Source data
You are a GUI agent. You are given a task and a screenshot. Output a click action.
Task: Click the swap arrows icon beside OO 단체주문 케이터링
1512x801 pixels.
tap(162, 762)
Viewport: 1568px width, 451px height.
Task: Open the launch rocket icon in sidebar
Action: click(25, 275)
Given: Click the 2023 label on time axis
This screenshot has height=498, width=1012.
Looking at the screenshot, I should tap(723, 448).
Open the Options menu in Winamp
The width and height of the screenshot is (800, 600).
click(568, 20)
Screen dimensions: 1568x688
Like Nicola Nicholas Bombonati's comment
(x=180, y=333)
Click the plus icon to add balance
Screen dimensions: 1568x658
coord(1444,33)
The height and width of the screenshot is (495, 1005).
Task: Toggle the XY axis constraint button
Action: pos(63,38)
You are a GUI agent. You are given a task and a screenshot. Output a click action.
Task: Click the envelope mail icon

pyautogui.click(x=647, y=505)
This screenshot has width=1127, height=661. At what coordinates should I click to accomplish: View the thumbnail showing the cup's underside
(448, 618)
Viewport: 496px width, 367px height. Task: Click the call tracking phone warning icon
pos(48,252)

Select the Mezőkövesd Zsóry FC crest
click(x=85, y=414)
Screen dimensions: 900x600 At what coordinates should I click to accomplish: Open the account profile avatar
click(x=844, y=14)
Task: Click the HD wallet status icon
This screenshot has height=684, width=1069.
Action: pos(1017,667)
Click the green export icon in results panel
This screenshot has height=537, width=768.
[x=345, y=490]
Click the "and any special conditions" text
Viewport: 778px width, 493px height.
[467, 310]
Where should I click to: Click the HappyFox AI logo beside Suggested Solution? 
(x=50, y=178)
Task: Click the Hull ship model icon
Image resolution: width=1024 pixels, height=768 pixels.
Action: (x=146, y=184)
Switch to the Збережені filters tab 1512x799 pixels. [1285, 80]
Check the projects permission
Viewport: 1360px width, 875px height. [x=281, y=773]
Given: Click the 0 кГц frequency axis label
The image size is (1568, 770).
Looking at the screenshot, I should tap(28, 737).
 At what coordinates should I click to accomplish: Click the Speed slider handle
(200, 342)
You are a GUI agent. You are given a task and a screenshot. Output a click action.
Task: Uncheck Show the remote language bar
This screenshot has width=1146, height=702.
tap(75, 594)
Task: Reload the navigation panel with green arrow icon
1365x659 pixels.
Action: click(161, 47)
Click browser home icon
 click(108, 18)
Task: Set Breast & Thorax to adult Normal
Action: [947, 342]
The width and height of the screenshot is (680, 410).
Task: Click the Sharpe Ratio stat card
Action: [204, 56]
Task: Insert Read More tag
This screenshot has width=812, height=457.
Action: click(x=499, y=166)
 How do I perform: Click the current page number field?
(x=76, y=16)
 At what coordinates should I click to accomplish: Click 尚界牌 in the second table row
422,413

(Exercise description): Work through the data above line by line and give the number of lines in which "label" occurs. Add nothing else.

(Task solution): 2